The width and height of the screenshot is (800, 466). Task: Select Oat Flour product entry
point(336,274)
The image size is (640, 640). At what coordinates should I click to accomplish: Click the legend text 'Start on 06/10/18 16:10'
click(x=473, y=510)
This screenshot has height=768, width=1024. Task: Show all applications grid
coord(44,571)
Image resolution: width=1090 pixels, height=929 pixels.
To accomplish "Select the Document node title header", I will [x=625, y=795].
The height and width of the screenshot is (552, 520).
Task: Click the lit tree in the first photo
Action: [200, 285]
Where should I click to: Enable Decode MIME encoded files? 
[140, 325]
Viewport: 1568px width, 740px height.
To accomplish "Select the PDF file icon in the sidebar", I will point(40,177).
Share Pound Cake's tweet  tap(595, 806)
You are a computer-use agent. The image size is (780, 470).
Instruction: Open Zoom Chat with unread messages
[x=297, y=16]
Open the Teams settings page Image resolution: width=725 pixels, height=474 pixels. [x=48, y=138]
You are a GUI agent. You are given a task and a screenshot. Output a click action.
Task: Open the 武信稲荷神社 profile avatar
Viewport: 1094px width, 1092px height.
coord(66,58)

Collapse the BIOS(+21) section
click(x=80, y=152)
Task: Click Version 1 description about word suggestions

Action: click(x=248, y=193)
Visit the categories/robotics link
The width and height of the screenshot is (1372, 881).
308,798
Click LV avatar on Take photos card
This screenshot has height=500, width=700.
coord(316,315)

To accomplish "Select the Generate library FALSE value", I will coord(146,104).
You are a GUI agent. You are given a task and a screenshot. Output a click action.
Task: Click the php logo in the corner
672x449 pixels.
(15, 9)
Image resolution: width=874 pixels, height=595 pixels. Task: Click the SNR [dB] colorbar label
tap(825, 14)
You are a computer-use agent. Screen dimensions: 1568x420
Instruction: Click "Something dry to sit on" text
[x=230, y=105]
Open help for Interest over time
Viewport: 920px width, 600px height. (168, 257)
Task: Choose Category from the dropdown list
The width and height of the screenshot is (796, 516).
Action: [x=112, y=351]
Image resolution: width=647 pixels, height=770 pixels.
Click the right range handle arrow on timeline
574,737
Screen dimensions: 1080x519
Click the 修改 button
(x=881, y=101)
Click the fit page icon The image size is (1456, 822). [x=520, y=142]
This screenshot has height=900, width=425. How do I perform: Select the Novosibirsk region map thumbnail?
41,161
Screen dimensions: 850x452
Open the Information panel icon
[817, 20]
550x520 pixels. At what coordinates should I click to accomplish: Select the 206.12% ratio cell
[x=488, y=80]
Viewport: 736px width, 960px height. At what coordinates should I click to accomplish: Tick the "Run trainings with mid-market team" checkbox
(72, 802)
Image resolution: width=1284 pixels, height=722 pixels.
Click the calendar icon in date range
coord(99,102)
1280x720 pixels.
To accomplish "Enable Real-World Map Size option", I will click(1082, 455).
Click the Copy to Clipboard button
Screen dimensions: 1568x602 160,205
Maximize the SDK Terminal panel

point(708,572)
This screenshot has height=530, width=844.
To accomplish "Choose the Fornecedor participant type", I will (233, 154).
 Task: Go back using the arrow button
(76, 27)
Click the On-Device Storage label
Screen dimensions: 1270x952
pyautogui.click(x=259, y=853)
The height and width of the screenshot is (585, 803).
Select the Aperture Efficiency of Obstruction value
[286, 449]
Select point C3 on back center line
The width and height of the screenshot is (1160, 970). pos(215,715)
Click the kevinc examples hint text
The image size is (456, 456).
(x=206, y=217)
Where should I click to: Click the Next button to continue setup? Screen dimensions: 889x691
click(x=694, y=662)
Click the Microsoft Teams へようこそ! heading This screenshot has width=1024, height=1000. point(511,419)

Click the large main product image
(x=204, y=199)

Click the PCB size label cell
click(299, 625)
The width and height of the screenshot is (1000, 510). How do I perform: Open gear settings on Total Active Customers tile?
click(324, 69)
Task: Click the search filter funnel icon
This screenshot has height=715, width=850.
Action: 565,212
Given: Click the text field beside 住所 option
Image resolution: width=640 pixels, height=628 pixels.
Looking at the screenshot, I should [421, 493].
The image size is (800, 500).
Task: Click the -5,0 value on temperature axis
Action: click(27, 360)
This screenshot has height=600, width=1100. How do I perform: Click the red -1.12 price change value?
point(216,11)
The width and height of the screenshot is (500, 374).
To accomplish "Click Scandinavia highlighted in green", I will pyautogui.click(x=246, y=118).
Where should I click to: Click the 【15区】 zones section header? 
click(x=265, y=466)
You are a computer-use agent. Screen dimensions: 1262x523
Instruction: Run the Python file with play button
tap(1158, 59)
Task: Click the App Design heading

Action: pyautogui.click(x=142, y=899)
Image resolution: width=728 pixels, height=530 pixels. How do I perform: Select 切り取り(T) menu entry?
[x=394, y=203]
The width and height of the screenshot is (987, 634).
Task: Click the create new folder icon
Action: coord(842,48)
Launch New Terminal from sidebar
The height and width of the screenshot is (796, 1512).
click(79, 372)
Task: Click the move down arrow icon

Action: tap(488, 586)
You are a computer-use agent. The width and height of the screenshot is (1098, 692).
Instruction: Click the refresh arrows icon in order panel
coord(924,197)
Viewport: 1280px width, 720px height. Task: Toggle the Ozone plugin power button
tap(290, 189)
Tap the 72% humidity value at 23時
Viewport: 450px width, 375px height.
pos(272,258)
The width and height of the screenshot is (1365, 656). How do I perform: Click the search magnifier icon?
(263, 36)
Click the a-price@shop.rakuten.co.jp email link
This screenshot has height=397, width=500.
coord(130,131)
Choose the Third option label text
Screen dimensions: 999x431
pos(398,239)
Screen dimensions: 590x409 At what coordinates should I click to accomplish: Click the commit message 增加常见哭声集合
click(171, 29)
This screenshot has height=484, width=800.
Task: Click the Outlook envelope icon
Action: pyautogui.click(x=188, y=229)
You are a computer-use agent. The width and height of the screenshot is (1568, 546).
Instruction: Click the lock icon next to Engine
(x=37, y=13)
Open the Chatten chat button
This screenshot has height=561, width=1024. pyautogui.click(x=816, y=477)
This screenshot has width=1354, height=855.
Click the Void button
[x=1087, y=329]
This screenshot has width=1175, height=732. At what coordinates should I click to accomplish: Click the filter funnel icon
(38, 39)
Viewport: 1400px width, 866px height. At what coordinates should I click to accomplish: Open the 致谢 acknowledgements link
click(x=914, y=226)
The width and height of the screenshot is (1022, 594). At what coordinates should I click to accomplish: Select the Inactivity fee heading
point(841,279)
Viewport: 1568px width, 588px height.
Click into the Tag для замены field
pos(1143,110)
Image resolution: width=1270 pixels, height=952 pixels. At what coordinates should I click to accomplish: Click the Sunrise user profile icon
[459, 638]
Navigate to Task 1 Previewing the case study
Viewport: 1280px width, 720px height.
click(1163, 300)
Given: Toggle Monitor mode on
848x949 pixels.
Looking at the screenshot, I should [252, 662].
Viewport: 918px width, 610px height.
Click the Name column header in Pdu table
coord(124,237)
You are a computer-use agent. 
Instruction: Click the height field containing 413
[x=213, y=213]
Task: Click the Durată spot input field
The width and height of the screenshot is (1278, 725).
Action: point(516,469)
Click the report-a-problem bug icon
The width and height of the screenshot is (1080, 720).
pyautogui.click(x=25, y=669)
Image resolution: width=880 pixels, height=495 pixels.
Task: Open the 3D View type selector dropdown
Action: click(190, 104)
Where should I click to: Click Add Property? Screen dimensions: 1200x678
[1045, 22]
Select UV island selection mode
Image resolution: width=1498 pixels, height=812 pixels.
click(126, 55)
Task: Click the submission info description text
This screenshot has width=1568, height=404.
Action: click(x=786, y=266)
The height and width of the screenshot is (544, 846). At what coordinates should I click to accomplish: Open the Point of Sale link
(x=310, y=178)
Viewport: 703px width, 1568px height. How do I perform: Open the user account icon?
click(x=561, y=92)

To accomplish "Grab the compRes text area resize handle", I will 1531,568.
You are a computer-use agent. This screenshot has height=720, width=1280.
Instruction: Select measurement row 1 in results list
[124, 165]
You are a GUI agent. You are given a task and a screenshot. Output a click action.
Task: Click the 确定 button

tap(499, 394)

————————

▶ [Required work]
Wherever the string "agent" occurs in the records, copy the line it is in.

▶ [Completed task]
You are a computer-use agent. The image size is (780, 470).
You are a GUI agent. You are given a task and a screenshot. Output a click action.
You are a GUI agent. You are given a task and a screenshot. Output a click action.
You are a computer-use agent. Screen dimensions: 1568x420
You are a computer-use agent. Screen dimensions: 1262x523
You are a computer-use agent. The width and height of the screenshot is (1098, 692).
You are a computer-use agent. The width and height of the screenshot is (1568, 546).
You are a computer-use agent. 
You are a computer-use agent. This screenshot has height=720, width=1280.
You are a GUI agent. You are given a task and a screenshot. Output a click action.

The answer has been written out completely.